IN-SPACe’s support for Mission ShakthiSAT is significant because it demonstrates the agency’s commitment to educational and non-commercial space initiatives. By facilitating partnerships between startups like Space Kidz India and academic institutions like Gautam Buddha University, IN-SPACe is fulfilling its mandate to expand India’s space ecosystem beyond government agencies and into the broader society.
The Way Forward
Mission ShakthiSAT is targeting a launch by the end of 2026, with the satellite planned to fly as a companion payload on an ISRO mission. The UK-based Meridian Space Command, part of the University of Leicester’s Space Park, has also partnered on the mission, providing mission management support and an in-space transportation vehicle to move payloads between low Earth orbit and low lunar orbit.
For the participants, the journey is already underway. Mahima Rajput, a student from Raipur, Chhattisgarh, represents India’s participation in this global programme. Her selection reflects the mission’s core belief that talent exists everywhere and that girls from smaller cities and towns can lead in space sciences when given the right opportunity.

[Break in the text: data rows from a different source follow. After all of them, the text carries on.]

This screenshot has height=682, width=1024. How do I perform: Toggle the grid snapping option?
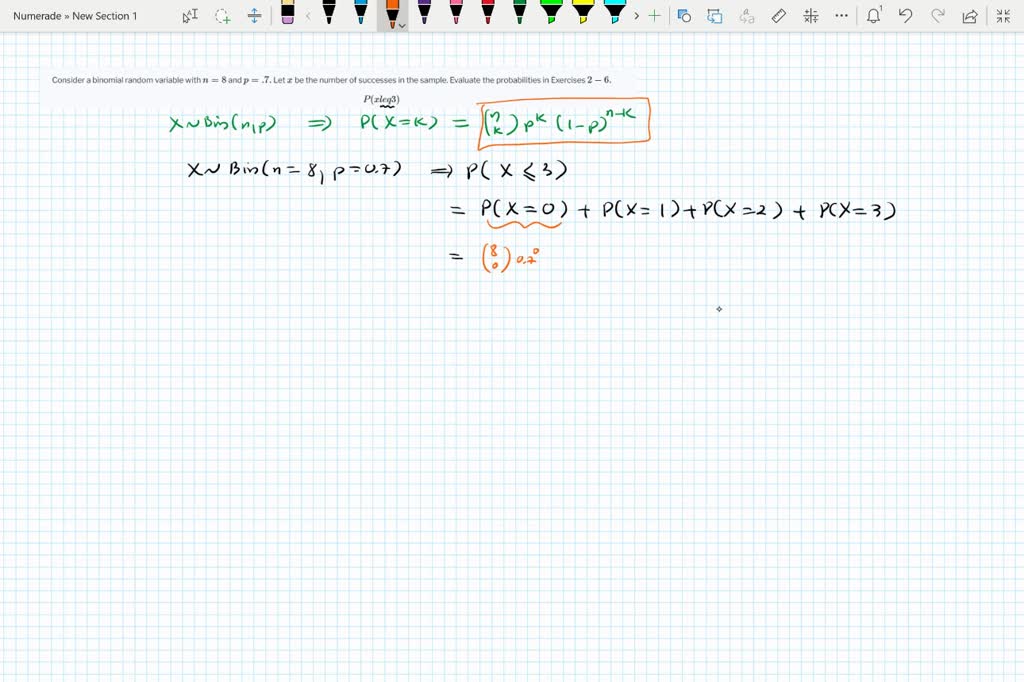coord(811,15)
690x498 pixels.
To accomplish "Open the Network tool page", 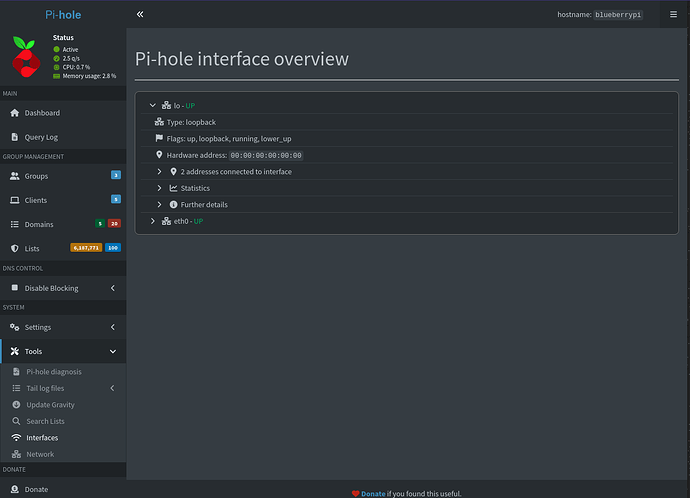I will (40, 454).
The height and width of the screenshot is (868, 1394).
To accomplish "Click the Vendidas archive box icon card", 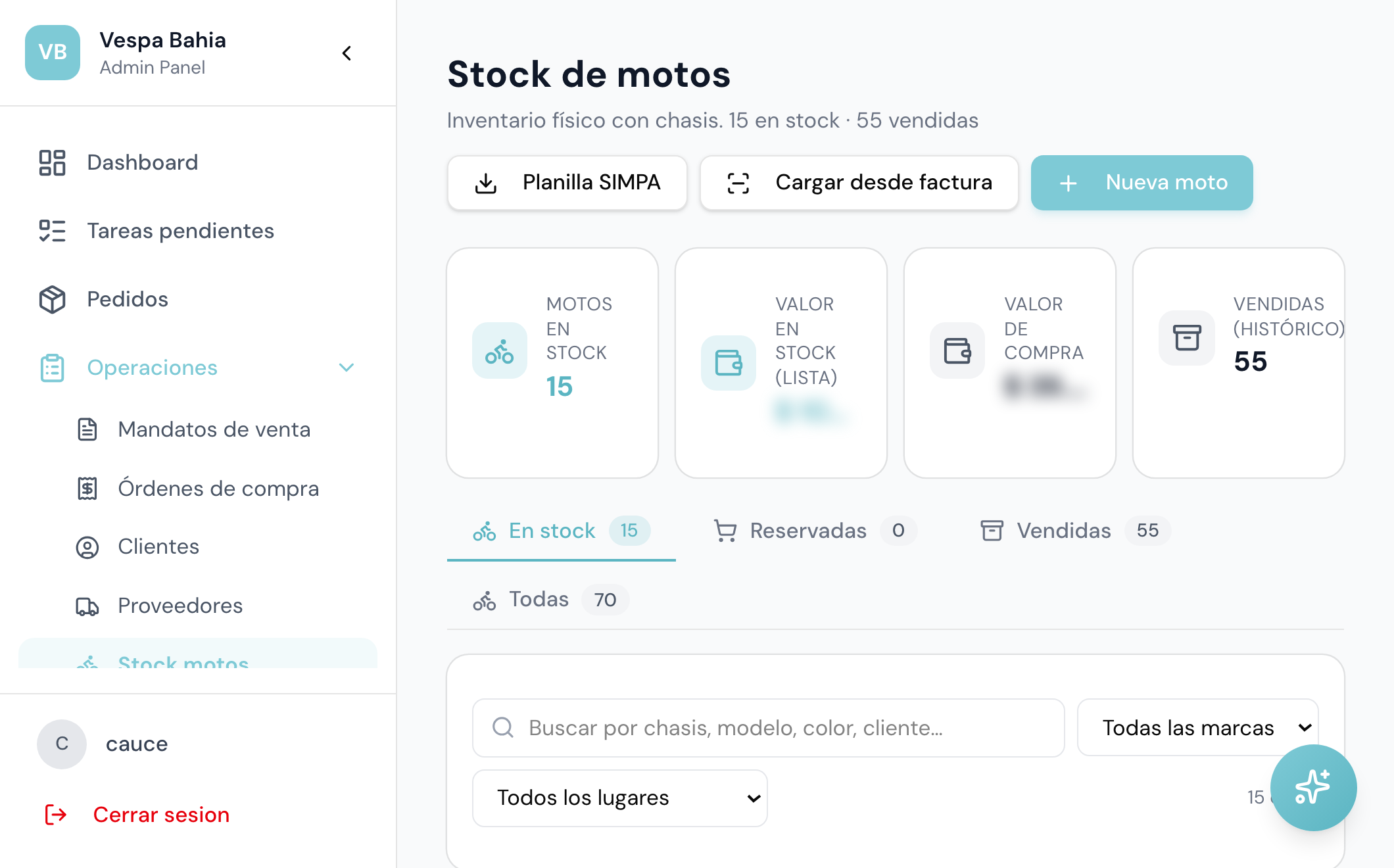I will coord(1187,338).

Beyond ShakthiSAT, Dr. Srimathy Kesan has articulated a larger long-term vision: establishing a world-class Space University and a Space Research Park in India, modelled as a miniature version of NASA. Such a facility would provide Indian and international students with hands-on access to space simulation, zero-gravity experiments, and cutting-edge aerospace technology without having to travel abroad.
Mission ShakthiSAT positions India as a unifying force in the global space landscape. By combining scientific ambition with social inclusion and international cooperation, the initiative signals a shift from competition to collaboration. It demonstrates that space does not have to be the privilege of a few nations but can be a shared frontier that belongs to all of humanity.
Key Takeaways
- Mission ShakthiSAT is the world’s first all-girls international lunar mission, training 12,000 young women from 108 countries in space technology.
- Gautam Buddha University (GBU), established in 2008 under the Uttar Pradesh Gautam Buddha University Act (2002), has joined as an academic partner alongside Space Kidz India and IN-SPACe.
- IN-SPACe was established on 24 June 2020 as a single-window autonomous nodal agency under the Department of Space and is chaired by Dr. Pawan Goenka.
- Space Kidz India, founded by Dr. Srimathy Kesan in 2011, previously launched AzaadiSAT involving 750 rural Indian girls and KalamSAT, the world’s lightest satellite at 64 grams.
- The mission includes a 120-hour STEM curriculum and aims to place a student-built satellite in lunar orbit with support from ISRO and Meridian Space Command of the UK.